Dans une note de conjoncture publiée jeudi (15 décembre), l’Institut national de la statistique et des études économiques (INSEE) explique que la croissance française a ralenti lors du troisième trimestre 2022 (+ 0,2 %), notamment en raison des tensions sur le marché, provoquées par les « prix élevés pour beaucoup de matières premières et de craintes sur les approvisionnements en énergie ».
« L’investissement des entreprises […] a constitué la seule contribution d’ampleur à la progression de la demande intérieure », notamment grâce au plus grand nombre d’achats de véhicules. Au contraire, les importations de biens et les dépenses élevées des touristes français à l’étranger ont alimenté le ralentissement constaté par l’INSEE.
Aussi, la production industrielle subit « d’importantes contraintes », essentiellement dues à la hausse des prix de l’énergie. Les grèves dans les raffineries ont, « de façon plus ponctuelle » et avec les problèmes constatés dans le parc nucléaire français, pesé sur l’activité économique des raffineurs.
Pour le quatrième trimestre de 2022 donc, l’INSEE table sur un recul léger, -0,2 %, notamment dû au ralentissement de l’industrie, des raffineries, dans « les branches exposées à la hausse des prix de l’énergie » et dans « l’hébergement-restauration, en nette contraction ».
Du côté des ménages, leur consommation devrait baisser de 0,7 %, surtout à cause d’une « consommation d’énergie très en retrait ». Deux raisons à cela : les efforts de sobriété d’une part, et les températures plus élevées que les moyennes de saison en octobre dernier.

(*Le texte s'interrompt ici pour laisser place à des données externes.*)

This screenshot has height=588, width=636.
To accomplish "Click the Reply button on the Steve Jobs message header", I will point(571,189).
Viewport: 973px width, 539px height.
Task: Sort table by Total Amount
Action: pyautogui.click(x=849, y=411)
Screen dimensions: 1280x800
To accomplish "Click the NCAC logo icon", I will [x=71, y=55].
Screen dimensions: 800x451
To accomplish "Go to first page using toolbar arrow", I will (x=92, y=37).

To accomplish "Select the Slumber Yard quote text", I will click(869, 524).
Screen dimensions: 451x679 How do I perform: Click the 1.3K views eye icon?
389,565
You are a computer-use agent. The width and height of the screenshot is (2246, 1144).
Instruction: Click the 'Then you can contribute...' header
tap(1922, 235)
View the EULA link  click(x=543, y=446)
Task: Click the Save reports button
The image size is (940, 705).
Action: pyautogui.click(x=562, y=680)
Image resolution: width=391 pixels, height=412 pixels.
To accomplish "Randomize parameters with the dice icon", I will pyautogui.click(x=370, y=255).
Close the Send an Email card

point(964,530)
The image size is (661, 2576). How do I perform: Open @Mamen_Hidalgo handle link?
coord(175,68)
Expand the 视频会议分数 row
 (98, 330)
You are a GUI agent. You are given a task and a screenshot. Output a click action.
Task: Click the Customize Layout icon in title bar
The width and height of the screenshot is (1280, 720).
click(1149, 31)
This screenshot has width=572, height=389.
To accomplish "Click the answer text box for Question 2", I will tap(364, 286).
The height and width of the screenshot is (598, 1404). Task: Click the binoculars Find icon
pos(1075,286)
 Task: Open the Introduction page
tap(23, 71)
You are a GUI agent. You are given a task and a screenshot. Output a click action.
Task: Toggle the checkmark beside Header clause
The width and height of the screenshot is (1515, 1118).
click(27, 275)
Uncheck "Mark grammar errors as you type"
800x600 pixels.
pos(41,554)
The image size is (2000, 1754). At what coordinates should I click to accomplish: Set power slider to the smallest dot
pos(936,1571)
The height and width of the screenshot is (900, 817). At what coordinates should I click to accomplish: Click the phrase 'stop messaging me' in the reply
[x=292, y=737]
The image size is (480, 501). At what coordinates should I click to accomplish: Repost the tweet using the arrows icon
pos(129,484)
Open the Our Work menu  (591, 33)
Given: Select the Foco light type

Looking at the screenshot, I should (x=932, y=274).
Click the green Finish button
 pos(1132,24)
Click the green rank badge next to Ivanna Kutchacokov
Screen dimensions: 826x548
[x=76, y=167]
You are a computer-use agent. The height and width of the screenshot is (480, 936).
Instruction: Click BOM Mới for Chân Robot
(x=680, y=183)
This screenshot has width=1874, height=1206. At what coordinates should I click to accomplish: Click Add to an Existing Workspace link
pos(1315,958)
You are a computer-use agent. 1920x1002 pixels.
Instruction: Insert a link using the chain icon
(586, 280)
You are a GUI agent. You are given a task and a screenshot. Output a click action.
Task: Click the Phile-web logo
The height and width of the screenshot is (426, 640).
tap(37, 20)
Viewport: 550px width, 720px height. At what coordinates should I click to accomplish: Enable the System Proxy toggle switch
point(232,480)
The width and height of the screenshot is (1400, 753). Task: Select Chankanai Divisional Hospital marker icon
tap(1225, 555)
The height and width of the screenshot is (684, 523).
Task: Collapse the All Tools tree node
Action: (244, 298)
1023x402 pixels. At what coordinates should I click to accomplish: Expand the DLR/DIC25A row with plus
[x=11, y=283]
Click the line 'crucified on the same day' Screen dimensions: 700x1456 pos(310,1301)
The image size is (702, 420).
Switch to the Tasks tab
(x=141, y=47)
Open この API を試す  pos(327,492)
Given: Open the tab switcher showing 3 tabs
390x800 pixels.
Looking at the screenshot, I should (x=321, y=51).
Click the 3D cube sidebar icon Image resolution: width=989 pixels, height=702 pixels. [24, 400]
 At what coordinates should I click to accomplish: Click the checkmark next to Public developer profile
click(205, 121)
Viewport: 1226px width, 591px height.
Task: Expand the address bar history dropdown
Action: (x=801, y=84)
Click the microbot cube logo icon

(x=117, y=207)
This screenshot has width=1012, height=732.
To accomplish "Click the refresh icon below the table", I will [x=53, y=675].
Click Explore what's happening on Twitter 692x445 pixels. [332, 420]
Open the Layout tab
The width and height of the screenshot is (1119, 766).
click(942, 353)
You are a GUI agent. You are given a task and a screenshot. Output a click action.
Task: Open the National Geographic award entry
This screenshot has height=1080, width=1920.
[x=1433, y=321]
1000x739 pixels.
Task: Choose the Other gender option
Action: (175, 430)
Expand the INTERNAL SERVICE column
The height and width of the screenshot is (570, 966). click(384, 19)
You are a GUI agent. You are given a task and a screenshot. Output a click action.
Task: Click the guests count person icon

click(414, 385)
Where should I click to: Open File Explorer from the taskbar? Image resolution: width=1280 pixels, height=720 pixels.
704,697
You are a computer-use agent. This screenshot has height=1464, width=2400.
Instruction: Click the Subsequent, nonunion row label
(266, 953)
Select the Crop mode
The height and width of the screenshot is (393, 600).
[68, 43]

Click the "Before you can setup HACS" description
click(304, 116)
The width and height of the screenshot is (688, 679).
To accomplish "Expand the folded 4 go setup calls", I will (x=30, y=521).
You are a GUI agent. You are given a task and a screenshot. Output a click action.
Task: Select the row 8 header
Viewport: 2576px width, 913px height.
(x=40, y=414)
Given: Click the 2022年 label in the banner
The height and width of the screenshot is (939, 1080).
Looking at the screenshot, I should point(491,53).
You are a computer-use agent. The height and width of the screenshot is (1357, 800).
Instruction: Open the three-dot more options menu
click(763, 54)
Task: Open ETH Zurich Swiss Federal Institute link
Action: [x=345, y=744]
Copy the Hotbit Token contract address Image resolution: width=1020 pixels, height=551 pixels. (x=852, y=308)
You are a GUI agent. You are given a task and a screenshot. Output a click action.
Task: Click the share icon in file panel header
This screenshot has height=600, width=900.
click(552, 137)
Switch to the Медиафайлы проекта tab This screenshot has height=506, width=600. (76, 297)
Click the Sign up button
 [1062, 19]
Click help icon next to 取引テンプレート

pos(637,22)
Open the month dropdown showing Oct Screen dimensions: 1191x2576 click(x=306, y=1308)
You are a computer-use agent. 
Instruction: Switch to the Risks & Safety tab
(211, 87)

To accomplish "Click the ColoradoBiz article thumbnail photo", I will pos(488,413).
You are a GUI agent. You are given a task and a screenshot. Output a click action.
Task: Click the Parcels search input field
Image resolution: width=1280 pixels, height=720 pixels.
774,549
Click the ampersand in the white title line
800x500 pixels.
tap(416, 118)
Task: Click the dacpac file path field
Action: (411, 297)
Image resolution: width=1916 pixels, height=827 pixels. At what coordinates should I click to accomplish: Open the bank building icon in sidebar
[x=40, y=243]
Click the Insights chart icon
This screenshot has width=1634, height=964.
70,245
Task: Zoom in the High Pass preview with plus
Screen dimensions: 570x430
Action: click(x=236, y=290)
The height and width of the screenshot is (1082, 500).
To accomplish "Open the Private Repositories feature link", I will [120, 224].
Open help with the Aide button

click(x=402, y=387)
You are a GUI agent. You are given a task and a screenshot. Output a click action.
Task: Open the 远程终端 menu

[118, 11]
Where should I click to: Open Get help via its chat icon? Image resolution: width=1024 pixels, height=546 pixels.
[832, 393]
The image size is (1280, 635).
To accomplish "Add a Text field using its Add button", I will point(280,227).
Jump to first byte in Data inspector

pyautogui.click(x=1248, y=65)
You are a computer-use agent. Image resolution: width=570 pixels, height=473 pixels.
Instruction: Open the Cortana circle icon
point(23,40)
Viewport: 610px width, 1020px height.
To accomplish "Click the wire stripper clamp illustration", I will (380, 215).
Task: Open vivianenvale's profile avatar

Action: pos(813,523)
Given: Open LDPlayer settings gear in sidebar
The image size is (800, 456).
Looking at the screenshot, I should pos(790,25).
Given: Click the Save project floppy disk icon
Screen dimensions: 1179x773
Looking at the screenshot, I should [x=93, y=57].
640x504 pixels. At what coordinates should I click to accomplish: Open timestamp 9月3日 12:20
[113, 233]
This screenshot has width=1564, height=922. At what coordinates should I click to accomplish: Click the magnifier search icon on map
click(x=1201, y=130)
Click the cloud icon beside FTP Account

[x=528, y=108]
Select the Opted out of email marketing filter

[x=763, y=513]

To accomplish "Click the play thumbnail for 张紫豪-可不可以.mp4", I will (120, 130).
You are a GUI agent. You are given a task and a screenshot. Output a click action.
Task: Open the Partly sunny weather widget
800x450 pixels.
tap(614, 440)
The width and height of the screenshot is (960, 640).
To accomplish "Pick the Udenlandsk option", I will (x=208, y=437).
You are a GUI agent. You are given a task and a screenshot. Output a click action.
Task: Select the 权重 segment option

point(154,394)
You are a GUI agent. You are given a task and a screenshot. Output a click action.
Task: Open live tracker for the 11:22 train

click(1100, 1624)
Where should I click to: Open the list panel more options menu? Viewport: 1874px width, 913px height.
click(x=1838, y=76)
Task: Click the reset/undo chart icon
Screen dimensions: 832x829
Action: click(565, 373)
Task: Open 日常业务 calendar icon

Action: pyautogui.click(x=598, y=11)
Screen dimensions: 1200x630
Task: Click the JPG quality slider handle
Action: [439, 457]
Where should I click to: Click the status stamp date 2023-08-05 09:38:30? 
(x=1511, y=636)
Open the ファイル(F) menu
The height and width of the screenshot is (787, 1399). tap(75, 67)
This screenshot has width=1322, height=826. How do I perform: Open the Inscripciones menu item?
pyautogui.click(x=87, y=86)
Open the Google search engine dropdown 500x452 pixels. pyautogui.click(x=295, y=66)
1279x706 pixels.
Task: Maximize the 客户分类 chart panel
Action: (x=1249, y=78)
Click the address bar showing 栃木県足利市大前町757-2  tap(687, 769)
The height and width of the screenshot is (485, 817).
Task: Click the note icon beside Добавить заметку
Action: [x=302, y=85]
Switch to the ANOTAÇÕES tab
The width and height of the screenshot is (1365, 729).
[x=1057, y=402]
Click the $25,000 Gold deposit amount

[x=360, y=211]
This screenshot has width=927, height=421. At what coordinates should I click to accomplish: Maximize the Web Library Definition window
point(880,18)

Cela n’emportait pas la France dans le sillon d’une récession, l’INSEE s’attendant à un léger rebond en 2023 (0,1 % au T1 et 0,3 % au T2). Malgré tout, sur l’ensemble de l’année 2022, le PIB français devrait croître de 2,5 %, chiffre de 0,2 point plus bas que les prévisions gouvernementales.
Enfin, l’Institut prévoit une inflation à 6,6 % pour le dernier trimestre de l’année, avant un pic de 7 % pour le début de l’année 2023. Le pouvoir d’achat des ménages subit de l’inflation des produits de grande consommation, dont les prix ont augmenté de 11,7 % sur un an (chiffre pour novembre). Il reprend tout de même des couleurs après deux trimestres de baisse (T1 et T2 2022), avec une évolution positive (+ 0,8 % et + 0,7 %) du « pouvoir d’achat par unité de consommation ».